Sauf qu’avant, c’était toujours la femme qui faisait ce renoncement.
Chang Wenhao, 37 ans, créateur de contenu et entrepreneur en éducation qui vit à Zhuhai, dans le sud de la Chine, a réorganisé son travail pour être « disponible à 80 % » pour sa fille de 7 ans et son fils de 5 ans.
Camping, équitation, vélo, tennis, randonnée : il pratique avec eux de nombreuses activités de plein air… des loisirs sportifs qui, dit-il, plaisent moins à sa femme.
« Sur les méthodes d’éducation, d’encouragement, sur la façon de construire la confiance en soi, de façonner ses capacités, son indépendance dans la vie, je leur apporte des choses qu’ils n’apprennent pas à l’école ou auprès d’autres adultes », estime-t-il.

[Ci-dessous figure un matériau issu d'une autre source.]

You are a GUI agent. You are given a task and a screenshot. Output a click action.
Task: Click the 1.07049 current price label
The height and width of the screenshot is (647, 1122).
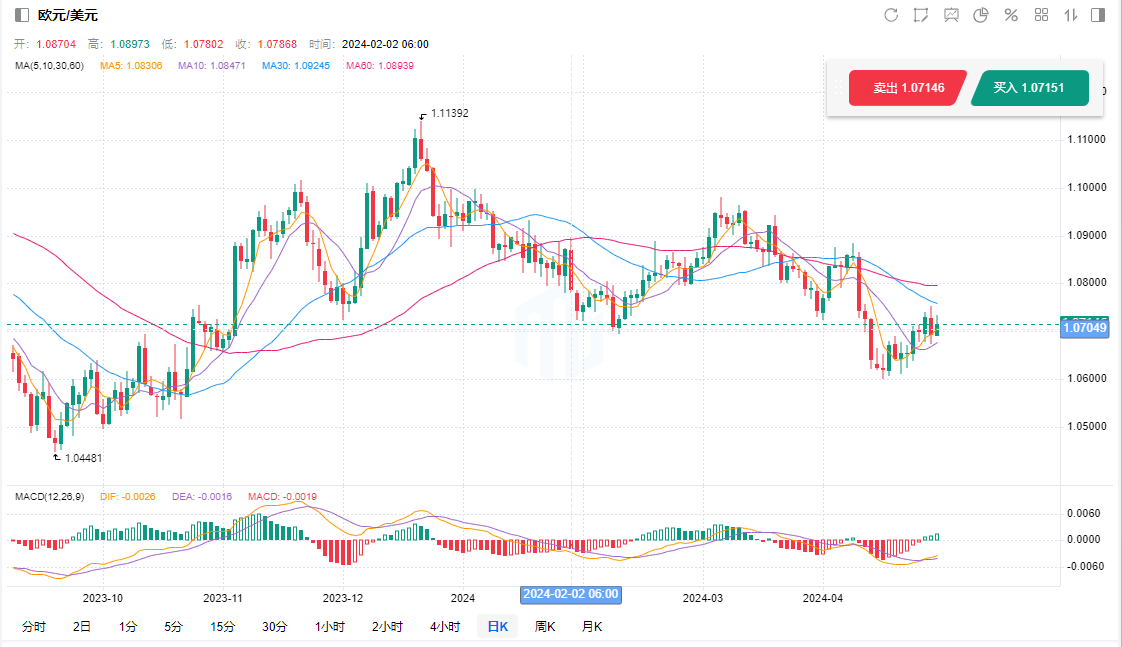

Il dit voir les prémices d’un changement ces dernières années.
« De nombreux pères commencent à valoriser la compagnie et l’éducation de leurs enfants » et à écouter leurs besoins et « cela va continuer à se développer », prédit-il, « même si pour avoir un changement profond, cela prendra encore du temps ».